I’ve reached my five-year anniversary as a writer and student of self-improvement. Here’s what I’ve accomplished:
- I’ve published three books
- I gave a TEDx talk
- I grew my readership from zero to millions
- I quit my job and became a full-time writer
Being on the other side of the five-year equation, I can tell you without question that it works. You will experience exponential growth. In the beginning, you won’t be very good at the new skill you’re trying to learn or the path you’re trying to forge.
At this point, you’re just trying to survive and build good habits. Most people quit in this phase. Don’t be one of those people. Why? Because one day, you won’t just get a little better and become a little more successful, you’ll suddenly get much better and experience a ton more success.
Charlie Munger puts it well:
‘Spend each day trying to be a little wiser than you were when you woke up. Discharge your duties faithfully and well. Step by step you get ahead, but not necessarily in fast spurts. But you build discipline by preparing for fast spurts… Slug it out one inch at a time, day by day, at the end of the day — if you live long enough — most people get what they deserve.’
Here are some good rules of thumb for you:
- The 90-Day Sprint: Spend your first 90 days working on your new path, skill, or project, daily with reckless abandon. You will learn more about not only what it takes to succeed, but whether or not you actually like doing it, than any amount of “research” or “studying” will teach you. Most people don’t even make it this far. If you do, odds are you’ll keep going. In the event the path really doesn’t seem like a great fit, you didn’t waste that much time.
- The Rule of 100: Be willing to do something 100 times to get good at it. Write 100 blog posts. Shoot 100 videos (something I recently accomplished with my new YouTube channel), record 100 podcasts, pitch 100 potential new clients.
- 18-Month Cycle: Peter Drucker, business expert and author of Managing Oneself, talks about using 18-month benchmarks to track your overall progress. The length of time is long enough to give you enough ‘data’ but not so long that you create unrealistic goals.
- The One Thing: The One Thing, by Gary Keller, teaches a simple rule to help you stay focused and productive. Ask yourself the question “What’s the one thing you can do, such that by doing it, everything else will be easier or unnecessary?” You can use this system to reverse engineer long-term goals into actionable goals and key performance indicators (KPIs) to work on in the short to intermediate-term. Choose your one thing for 18 months, then for the quarter, then for each month, then for each week, then for each day.
I didn’t keep perfect track and progress of my career using all the systems above, but I did keep an intuitive sense of all of them while I focused on building my writing career to get where I am today.
Five years seems like a long time. It isn’t. When you break things down to the present moment and focus on the immediate future, you’ll look up five years later to see that you’ve achieved a level of progress even you didn’t think possible.
Your skills compound, like an investment account, and you’ll be orders of magnitude better than when you started. But you have to start.

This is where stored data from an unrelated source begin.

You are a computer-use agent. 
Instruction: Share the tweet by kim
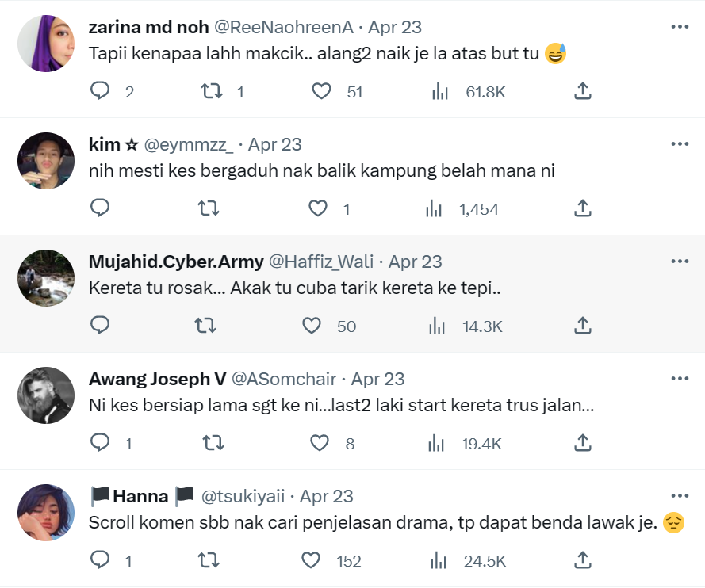pos(582,208)
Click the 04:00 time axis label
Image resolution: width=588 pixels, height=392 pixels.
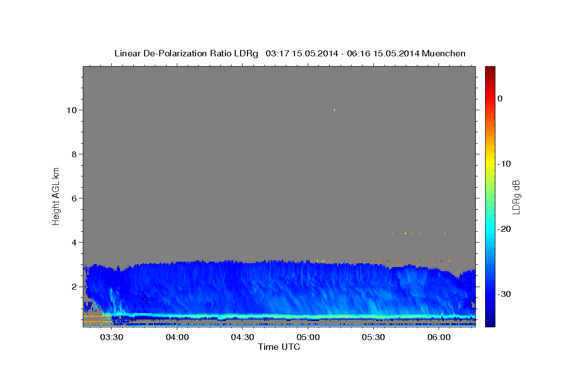pos(177,338)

I use this framework for every new goal or important decision. If I’m not willing to dedicate five years to it, I won’t do it. But when I do commit, I’m all the way in. And combining these five-year chunks leads to an insanely productive life.
You have that thing you want to do. You know what it is. You’re just scared.
You want to know whether or not it will work out beforehand. Trust me, if you have a decent amount of talent and enough work ethic to gradually get better over a period of five years, it’ll work. Now go.